= Bartolo Mascarello =

Bartolo Mascarello (1927 – March 12, 2005) was an Italian winemaker most known for producing Barolo wine. Bartolo joined the family firm, Cantina Mascarello, in 1945 and learned winemaking from his father, Giulio, who in turn had been trained by his father, Bartolomeo. Mascarello spent most of his life tending four small vineyards in prime locations: Cannubi, San Lorenzo, Rué in Barolo, and Rocche in La Morra. He favoured the old-school practice of blending from those four plots, instead of single-vineyard bottlings.

A teenage partisan during WWII, he was dubbed, together with fellow producers Teobaldo Cappellano and Giuseppe Rinaldi, ‘the Last of the Mohicans’ for his dogged refusal to let traditions die. For years, Mascarello's unyielding stance branded him as a has-been among some of his peers and Italian wine critics. In the late 1980s and early 1990s international and Italian critics launched an assault on traditional Barolos in favor of dark wines with coffee and vanilla sensations derived from aging in new barriques. Mascarello became the denomination's guardian of traditional Barolo, as he clung tenaciously to the methods taught to him by his forebears.

The producer – who deplored the shift from large Slavonian casks to small French oak barriques – even created a special hand-painted "No Barrique, No Berlusconi" label. He explained: "No Barrique, because I am against the use of barriques in Barolo – I am a traditional producer. No Berlusconi because I don't like his type of politics." The original hand-painted labels are now a much sought-after collector's item.

Mascarello, who had a loyal core of customers from around the world throughout his career, also started to receive critical acclaim. The Italian wine world was shocked and thrilled when his wine received recognition in 2002 by the leading Italian wine guide, reversing years of criticism.

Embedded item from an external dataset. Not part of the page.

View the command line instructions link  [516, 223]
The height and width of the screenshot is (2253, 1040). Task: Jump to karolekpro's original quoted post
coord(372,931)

Ironic and witty, he declared shortly before his death: "As the time came to change oak casks I made sure that every corner of the cellar was filled, so that when I die there would be no room for barriques". After his death his daughter Maria Teresa took over running of the winery, following her father's traditional methods. She eschews marketing or promotion and does not have a website.